**Brief**
Could you restate the entries below word for word and leave out the pictures?

**The records**
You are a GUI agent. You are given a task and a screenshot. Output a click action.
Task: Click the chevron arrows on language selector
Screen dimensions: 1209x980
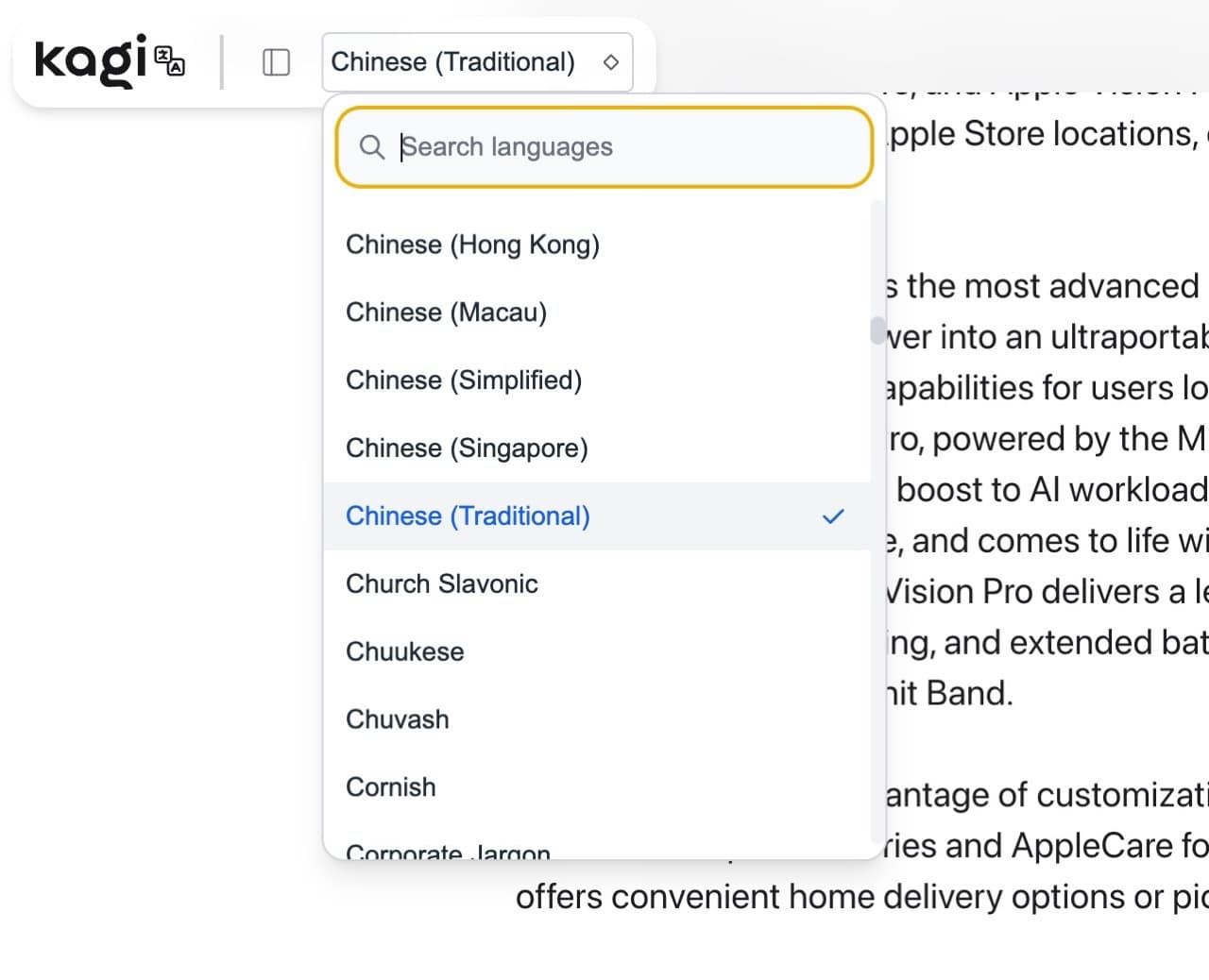(611, 62)
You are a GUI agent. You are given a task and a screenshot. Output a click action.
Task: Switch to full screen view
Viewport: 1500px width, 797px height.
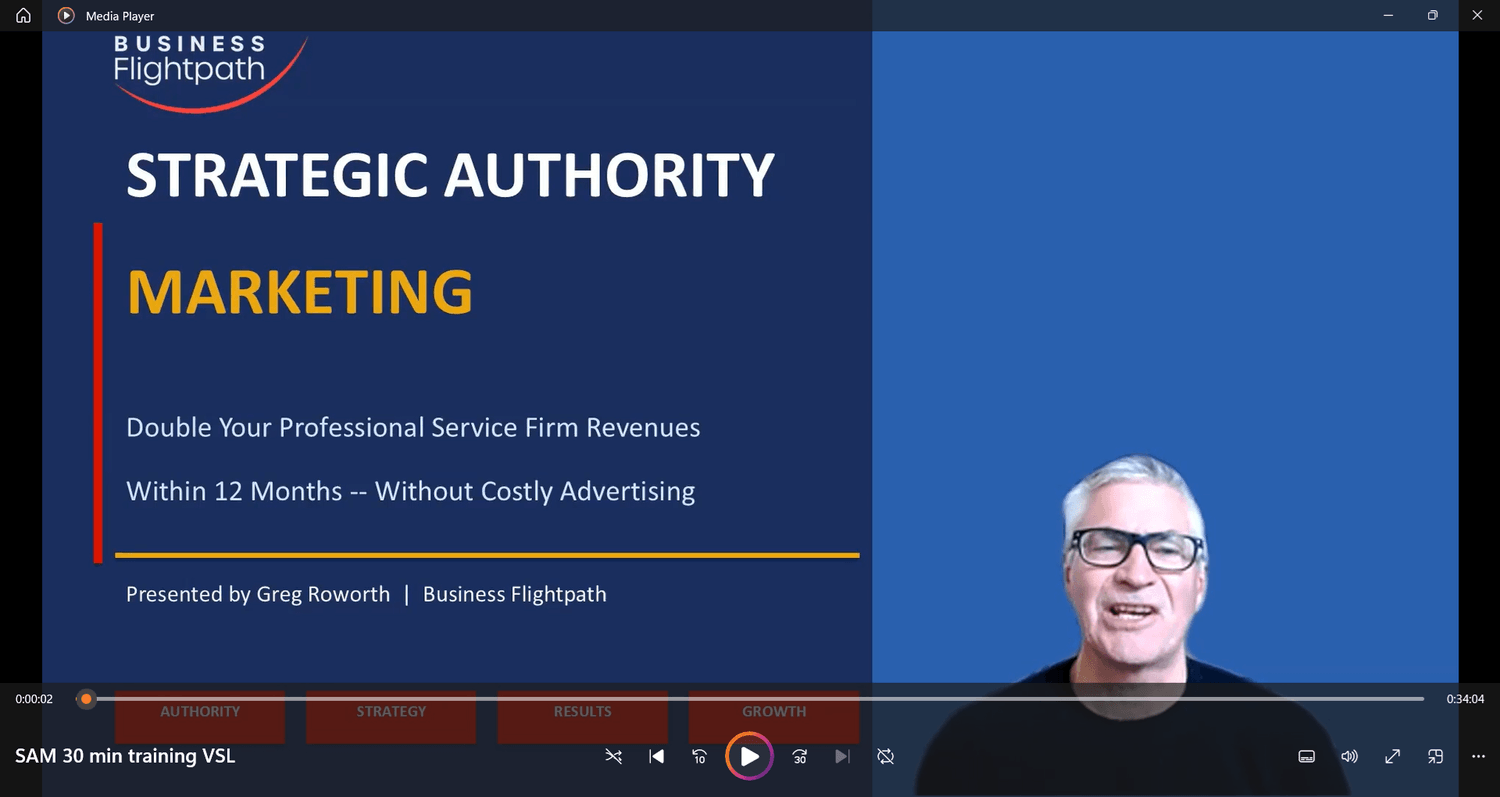[x=1392, y=757]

**Reply**
You are a GUI agent. You are given a task and a screenshot. Output a click action.
Task: Click the chevron arrows on language selector
Screen dimensions: 1209x980
(611, 62)
You are a GUI agent. You are given a task and a screenshot. Output a click action.
Task: Switch to full screen view
Viewport: 1500px width, 797px height.
[x=1392, y=757]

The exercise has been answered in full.